Foi nesta hora que chegou Mestre Didi. A Ouvidor, lotada, parou para ver ele driblar a multidão com aquela elegância que não existe mais. O sol parecia querer brilhar nos seus sapatos de couro bem lustrados. Chegou diante da livraria, abriu um sorriso matreiro diante do letreiro, empurrou a porta de vidro e entrou para dar um abraço no Digão. Digão não queria largar o Mestre, mas Didi só gostava de abraçar a bola. Com os olhos marejados de alegria, Digão não resistiu:

-Mestre, como foi que o senhor inventou a folha seca?

-Pois é, Rodrigo, esse segredo eu nunca contei a ninguém, mas como você me homenageou de maneira sincera, vou te dizer. Eu ainda jogava no Industrial lá de Campos. Um dia eu estava meio triste por causa de uma menina e sentei numa praça, olhando pra nada. De repente, comecei a ver como de vez em quando caía uma folha já seca de uma árvore em frente. Primeiro ela zanzava de um lado para outro, meio indecisa, depois, de repente, a folhinha tomava impulso e mergulhava a toda velocidade. Daí inventei de bater falta assim: ela subia, passava da barreira e quando parecia estar morta, descaía rapidamente para dentro do gol. Os goleiros ficavam parados, parecia que tinham sido hipnotizados…
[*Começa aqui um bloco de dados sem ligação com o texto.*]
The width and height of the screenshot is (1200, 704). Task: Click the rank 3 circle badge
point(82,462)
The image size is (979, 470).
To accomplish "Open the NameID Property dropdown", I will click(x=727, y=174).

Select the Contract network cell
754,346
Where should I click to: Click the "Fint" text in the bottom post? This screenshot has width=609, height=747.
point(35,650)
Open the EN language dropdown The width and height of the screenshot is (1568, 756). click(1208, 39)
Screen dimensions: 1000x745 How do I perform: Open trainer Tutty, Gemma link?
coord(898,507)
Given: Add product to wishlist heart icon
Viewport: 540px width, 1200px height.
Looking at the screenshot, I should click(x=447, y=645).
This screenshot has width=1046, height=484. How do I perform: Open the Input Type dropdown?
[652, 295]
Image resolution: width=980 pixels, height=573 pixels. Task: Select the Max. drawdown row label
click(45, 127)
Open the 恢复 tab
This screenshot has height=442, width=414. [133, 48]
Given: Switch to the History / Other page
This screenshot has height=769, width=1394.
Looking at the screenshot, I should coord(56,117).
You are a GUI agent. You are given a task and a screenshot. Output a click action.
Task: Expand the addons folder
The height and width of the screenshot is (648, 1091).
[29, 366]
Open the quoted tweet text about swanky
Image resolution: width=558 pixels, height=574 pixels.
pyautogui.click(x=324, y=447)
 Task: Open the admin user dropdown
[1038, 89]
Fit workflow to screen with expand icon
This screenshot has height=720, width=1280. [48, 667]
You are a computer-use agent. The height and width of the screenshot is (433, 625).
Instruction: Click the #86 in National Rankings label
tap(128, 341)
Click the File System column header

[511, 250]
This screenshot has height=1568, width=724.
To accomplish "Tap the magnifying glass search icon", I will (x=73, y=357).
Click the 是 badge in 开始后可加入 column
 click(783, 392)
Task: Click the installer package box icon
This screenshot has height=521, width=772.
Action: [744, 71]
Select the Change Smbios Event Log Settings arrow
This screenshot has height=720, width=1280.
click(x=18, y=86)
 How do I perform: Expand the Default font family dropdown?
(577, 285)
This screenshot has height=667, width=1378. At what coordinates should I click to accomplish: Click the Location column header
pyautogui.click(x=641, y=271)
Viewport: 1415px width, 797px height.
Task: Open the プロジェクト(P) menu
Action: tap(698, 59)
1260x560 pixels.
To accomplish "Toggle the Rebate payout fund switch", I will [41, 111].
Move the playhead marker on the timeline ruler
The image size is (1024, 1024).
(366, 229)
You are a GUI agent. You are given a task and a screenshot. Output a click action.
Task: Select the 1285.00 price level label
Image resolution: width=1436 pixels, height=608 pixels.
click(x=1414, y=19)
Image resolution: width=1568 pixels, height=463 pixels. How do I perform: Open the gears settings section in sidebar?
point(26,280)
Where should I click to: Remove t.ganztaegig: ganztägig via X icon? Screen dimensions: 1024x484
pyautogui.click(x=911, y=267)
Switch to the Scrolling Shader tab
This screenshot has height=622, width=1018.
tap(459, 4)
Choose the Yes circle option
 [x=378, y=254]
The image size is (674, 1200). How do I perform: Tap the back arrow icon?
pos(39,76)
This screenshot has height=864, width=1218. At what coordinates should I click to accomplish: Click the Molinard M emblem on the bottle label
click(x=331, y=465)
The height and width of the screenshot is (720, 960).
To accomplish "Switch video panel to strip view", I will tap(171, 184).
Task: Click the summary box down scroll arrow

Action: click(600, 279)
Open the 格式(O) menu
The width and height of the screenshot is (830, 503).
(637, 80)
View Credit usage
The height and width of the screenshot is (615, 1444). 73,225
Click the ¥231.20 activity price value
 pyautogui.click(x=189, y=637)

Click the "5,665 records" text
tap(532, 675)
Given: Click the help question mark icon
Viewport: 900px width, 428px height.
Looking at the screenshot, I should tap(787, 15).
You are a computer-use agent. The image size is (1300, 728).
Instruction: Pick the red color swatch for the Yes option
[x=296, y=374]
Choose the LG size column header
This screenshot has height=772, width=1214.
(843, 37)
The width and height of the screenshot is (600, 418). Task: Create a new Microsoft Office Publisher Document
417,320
-O senhor me conta como tem que bater na bola?

-Aí você já está querendo demais, menino. No aniversário de 50 anos eu conto…

Saudades da morena…

Enquanto esse papo inacreditável rolava dentro da livraria, lá fora o samba comia solto. Roda lotada, fervendo, todo mundo cantando.  Sem querer, os deuses nos deram a prova de que o Rio de Janeiro continua vivo. O ótimo cantor Chico Alves anunciou que a próxima música seria uma parceria, vejam só, de Luiz Carlos da Vila e Aldir Blanc. Quando o surdo começa a dar vida a tudo, de repente a luz acaba, cortando o som do microfone e dos instrumentos. Só que não demorou um só segundo para que todos em volta começassem a marcar o ritmo na palma da mão, como se aquilo fosse uma roda de capoeira da época de Debret. O Rio ainda existe.

Tudo já parecia estar perfeito, exceto o ritmo de abastecimento de cerveja aos músicos, mas isso também é uma tradição carioca. O que ninguém esperava foi que ele chegasse. De terno branco, chapéu côco, cravo na lapela e o bom e velho pandeiro na mão, lá vinha João da Baiana. A multidão se abriu para ele passar feito as águas diante de Moisés. Ele chegou com um sorriso malandro que encantou as damas. E tomou conta do samba. Comandou a roda tocando Batuque na cozinha e outras músicas suas. Depois surpreendeu a todos tocando pontos de macumba em ritmo de samba, pois segundo ele num dia como aquele os orixás tinham que ser homenageados.

Digão estava passando perto da minha mesa e eu perguntei a ele se estava gostando da festa.

-Poxa, se eu não estiver gostando de uma festa, o problema é comigo, não com a festa, festa é sempre bom.

E concluiu com aquela sabedoria carioca que sobrevive a tudo:

– Tirando tudo que tá ruim, tá tudo ótimo.